Indoor Wireless Positioning Using RSSI Variability Fingerprints
Find Innovative SolutionsGenerate Solutions
Solution Overview
Problem
Existing indoor positioning methods using wireless communication devices face challenges in achieving high accuracy due to variability in received signal strength indicator (RSSI) caused by structural features, floating population, and positioning time, making it difficult to determine precise locations indoors.
Innovation Solution
An indoor wireless positioning method that utilizes a primary location determining unit to establish an initial location based on RSSI fingerprints and a secondary location determining unit to refine this location using RSSI variability features, updating the position based on variability fingerprints in a pre-constructed database.
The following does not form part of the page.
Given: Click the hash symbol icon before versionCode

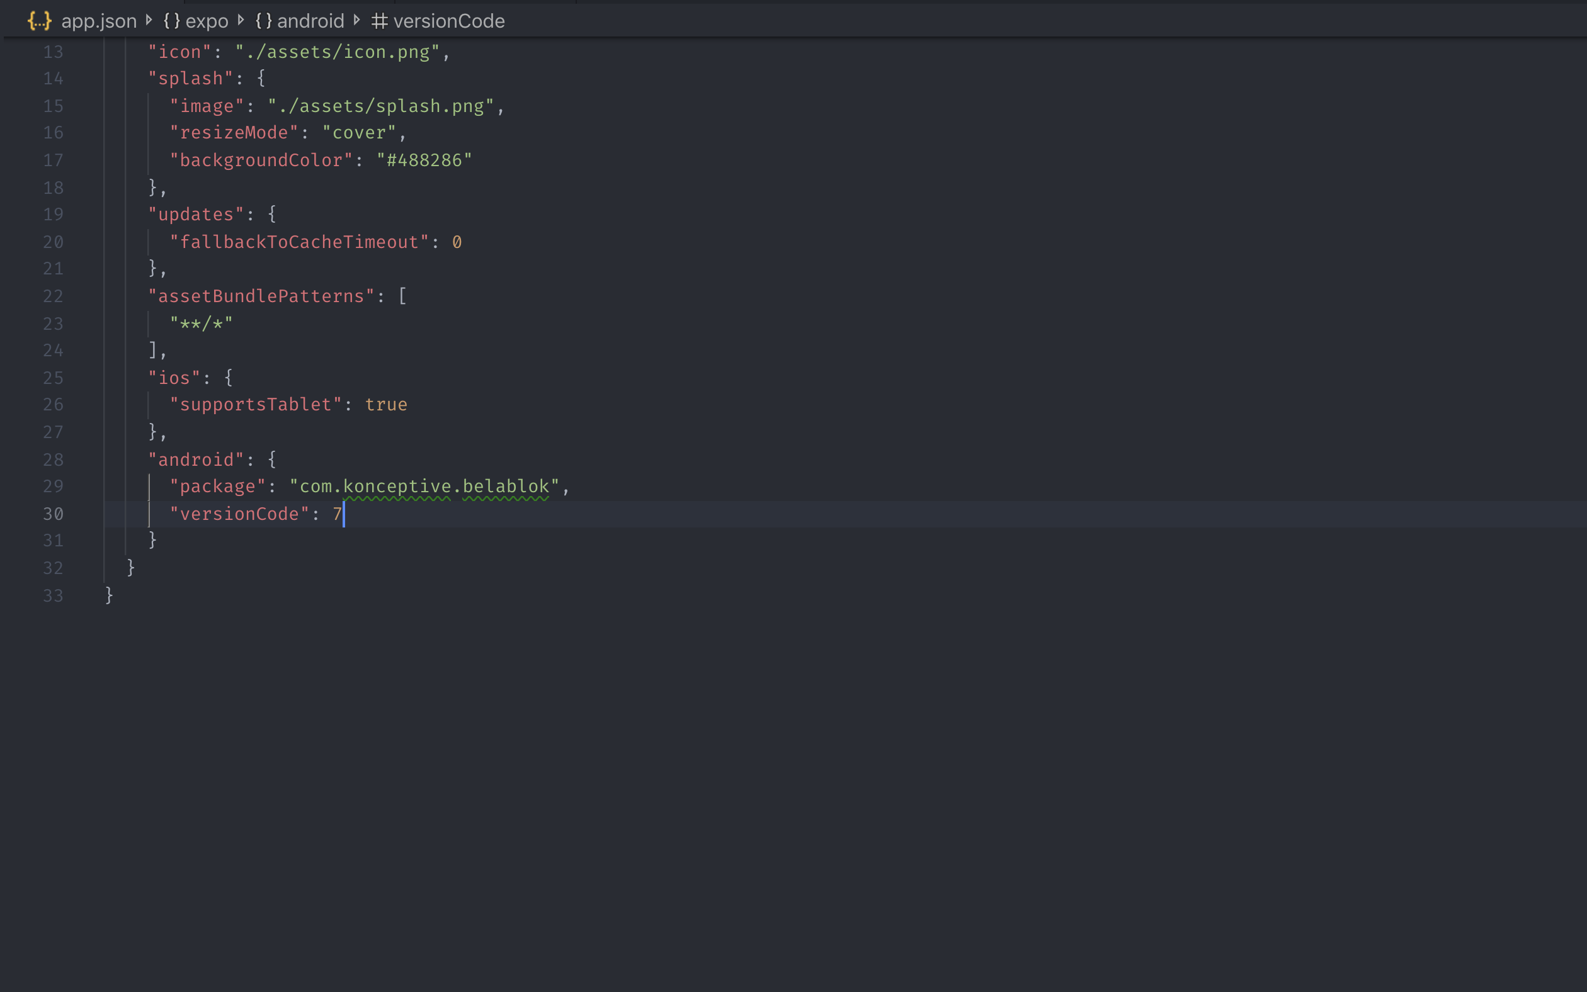Looking at the screenshot, I should (x=379, y=20).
Engineering Contradictions & Design Principles
Engineering Contradiction Analysis
1Measurement precision
If fingerprint technique is used for indoor positioning, then positioning accuracy is improved, but reliability deteriorates due to high variability from floating population, structural features, and positioning time
Solution Approach 1:
The patent applies dynamics by transitioning from a static fingerprint database to a dynamic system that adapts to changing environmental conditions. The variability feature extraction mechanism continuously monitors and adapts to changes in floating population, structural features, and positioning time, making the positioning system reliable despite environmental variability.
Solution Approach 2:
The patent changes the parameter space by not only using RSSI values but also extracting variability features (standard deviation, mean, variance) of RSSI signals. This parameter transformation allows the system to characterize environmental conditions and improve reliability while maintaining positioning accuracy.
2Reliability
If multiple RSSI measurements and variability analysis are performed, then positioning reliability is improved, but device complexity increases
Solution Approach 1:
The patent segments the positioning system into distinct functional modules: initial positioning module, additional RSSI reception module, variability feature extraction module, and variability fingerprint matching module. This segmentation manages complexity by organizing functions into manageable, independent components.
Solution Approach 2:
The patent applies preliminary action by pre-calculating and storing variability fingerprints in the database before actual positioning operations. During positioning, the system only needs to extract variability features and perform matching, significantly reducing real-time computational complexity while maintaining reliability.
3Measurement precision
If variability fingerprint database is used, then positioning accuracy is improved in high variability environments, but loss of information increases due to additional processing requirements
Solution Approach 1:
The patent extracts only the essential variability features (standard deviation, mean, variance) from the full RSSI signal data, separating the critical information needed for positioning from redundant data. This extraction minimizes information loss while capturing the essential characteristics of signal variability for accurate positioning.
Data Source
AI summary
An indoor wireless positioning method includes receiving initial received signal strength indicator (RSSI) information from a reception unit; searching for a fingerprint matching measured initial RSSI information in a fingerprint database; determining a first location corresponding to the retrieved fingerprint to be an initial location of the reception unit; receiving additional RSSI information from the reception unit; extracting features of variability between the additional RSSI information and the initial RSSI information; searching for variability fingerprints matching the initial location and extracted RSSI variability features in a variability fingerprint database; and updating a second location to a current location of the reception unit when the second location corresponding to the retrieved variability fingerprint is different from the initial location, wherein the second location is a location in a candidate area within a preset distance range centered on the first location.